What you will do:
Copy out the rows exactly, from the first row through the line containing "coord(22,41)", including that line.
>> Start
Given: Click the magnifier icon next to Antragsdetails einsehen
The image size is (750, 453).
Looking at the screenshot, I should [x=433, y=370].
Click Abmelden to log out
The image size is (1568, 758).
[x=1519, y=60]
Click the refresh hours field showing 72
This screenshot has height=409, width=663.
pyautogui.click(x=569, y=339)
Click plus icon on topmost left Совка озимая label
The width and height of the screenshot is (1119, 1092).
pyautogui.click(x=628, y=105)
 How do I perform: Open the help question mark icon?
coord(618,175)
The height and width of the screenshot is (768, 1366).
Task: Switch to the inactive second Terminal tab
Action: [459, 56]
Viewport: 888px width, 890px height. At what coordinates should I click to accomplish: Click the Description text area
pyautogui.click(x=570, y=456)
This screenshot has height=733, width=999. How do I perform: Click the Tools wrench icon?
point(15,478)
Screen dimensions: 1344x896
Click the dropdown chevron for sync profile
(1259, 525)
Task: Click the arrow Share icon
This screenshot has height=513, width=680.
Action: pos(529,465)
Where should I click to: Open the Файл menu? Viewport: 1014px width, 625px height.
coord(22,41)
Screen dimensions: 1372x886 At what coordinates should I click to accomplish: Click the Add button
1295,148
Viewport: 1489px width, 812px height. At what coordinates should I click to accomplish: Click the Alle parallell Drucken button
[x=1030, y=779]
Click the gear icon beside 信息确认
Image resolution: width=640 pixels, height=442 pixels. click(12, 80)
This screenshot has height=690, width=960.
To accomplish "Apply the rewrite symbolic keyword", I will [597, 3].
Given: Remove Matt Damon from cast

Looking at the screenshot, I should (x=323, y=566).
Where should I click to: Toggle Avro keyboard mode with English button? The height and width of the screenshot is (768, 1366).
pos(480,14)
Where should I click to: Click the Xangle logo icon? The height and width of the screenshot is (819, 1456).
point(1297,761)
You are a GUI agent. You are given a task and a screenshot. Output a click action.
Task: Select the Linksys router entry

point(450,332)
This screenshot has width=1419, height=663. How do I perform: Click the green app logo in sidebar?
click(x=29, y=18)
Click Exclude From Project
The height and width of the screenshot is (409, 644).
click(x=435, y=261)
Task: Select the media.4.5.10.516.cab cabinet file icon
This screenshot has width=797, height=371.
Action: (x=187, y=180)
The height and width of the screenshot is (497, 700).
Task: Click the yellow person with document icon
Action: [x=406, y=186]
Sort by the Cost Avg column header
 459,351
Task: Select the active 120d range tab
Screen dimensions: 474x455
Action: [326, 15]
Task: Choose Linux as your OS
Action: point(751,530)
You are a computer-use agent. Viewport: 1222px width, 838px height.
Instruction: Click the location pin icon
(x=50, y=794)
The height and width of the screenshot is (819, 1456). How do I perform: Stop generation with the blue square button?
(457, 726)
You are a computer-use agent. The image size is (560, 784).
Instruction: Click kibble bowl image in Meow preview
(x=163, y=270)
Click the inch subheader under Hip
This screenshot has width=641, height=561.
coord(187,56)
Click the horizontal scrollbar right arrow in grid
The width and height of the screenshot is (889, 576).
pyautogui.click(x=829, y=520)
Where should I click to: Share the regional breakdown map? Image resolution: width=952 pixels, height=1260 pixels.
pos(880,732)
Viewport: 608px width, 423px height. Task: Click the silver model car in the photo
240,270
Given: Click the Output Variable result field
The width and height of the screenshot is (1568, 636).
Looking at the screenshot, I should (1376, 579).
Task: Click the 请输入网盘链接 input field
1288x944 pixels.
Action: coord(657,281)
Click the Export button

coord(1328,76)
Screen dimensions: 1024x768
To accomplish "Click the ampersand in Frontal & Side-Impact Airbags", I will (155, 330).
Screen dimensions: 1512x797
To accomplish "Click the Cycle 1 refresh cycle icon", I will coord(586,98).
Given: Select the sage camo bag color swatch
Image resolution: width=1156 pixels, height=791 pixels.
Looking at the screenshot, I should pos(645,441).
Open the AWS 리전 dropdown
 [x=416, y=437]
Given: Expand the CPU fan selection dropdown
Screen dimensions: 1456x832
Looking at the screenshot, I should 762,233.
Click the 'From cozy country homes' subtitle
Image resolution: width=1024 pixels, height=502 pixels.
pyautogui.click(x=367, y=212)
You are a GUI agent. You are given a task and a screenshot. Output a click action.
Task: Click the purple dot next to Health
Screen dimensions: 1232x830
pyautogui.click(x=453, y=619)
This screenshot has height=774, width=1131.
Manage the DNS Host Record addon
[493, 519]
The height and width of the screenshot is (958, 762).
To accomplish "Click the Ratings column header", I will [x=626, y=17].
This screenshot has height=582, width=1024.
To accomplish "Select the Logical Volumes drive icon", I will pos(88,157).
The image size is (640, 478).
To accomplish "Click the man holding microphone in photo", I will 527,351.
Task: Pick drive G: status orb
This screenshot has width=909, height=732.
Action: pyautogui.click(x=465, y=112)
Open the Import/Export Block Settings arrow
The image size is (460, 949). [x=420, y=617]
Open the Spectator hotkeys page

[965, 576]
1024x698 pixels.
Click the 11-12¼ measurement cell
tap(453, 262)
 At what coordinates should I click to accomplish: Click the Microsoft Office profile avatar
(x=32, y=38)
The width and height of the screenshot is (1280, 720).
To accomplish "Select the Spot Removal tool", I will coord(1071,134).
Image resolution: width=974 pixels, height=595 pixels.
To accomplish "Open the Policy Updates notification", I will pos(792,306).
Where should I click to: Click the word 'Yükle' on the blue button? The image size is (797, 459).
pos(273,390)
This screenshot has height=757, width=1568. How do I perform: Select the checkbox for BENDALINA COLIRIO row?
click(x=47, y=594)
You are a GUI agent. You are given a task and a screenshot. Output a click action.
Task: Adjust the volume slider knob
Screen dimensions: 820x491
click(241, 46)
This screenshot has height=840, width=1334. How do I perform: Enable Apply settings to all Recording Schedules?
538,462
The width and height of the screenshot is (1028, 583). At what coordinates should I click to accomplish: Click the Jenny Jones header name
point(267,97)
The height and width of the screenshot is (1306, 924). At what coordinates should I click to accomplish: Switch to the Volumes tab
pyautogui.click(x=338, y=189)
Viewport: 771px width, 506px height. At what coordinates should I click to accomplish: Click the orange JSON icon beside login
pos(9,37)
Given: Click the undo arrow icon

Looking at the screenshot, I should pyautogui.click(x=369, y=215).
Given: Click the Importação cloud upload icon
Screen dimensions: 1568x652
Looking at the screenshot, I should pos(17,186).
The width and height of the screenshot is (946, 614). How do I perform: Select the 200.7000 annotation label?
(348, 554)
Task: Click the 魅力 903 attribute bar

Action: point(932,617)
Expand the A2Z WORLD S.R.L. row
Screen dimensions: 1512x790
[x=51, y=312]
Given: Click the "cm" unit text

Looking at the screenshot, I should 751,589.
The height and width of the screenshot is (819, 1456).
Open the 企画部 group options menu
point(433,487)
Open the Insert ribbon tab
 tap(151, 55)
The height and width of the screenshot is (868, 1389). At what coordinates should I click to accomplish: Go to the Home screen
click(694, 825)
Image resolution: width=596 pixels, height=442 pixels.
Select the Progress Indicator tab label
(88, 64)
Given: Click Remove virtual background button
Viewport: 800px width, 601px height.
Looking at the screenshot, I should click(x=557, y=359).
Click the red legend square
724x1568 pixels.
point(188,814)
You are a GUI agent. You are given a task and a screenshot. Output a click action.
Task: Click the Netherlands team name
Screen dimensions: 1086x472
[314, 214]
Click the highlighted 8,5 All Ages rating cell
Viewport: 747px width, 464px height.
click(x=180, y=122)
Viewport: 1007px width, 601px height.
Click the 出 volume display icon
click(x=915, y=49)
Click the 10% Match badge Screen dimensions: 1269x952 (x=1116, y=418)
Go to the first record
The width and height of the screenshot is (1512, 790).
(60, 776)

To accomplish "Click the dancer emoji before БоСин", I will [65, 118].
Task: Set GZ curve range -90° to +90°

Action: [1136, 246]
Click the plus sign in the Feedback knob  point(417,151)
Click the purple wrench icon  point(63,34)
>> End
Final result:
Given: Click the magnifier icon next to Antragsdetails einsehen
The image size is (750, 453).
Looking at the screenshot, I should [x=433, y=370].
Click Abmelden to log out
The image size is (1568, 758).
[x=1519, y=60]
Click the refresh hours field showing 72
This screenshot has height=409, width=663.
pyautogui.click(x=569, y=339)
Click plus icon on topmost left Совка озимая label
The width and height of the screenshot is (1119, 1092).
pyautogui.click(x=628, y=105)
 How do I perform: Open the help question mark icon?
coord(618,175)
The height and width of the screenshot is (768, 1366).
Task: Switch to the inactive second Terminal tab
Action: [459, 56]
Viewport: 888px width, 890px height. At what coordinates should I click to accomplish: Click the Description text area
pyautogui.click(x=570, y=456)
This screenshot has height=733, width=999. How do I perform: Click the Tools wrench icon?
point(15,478)
Screen dimensions: 1344x896
Click the dropdown chevron for sync profile
(1259, 525)
Task: Click the arrow Share icon
This screenshot has height=513, width=680.
Action: pos(529,465)
Where should I click to: Open the Файл menu? Viewport: 1014px width, 625px height.
coord(22,41)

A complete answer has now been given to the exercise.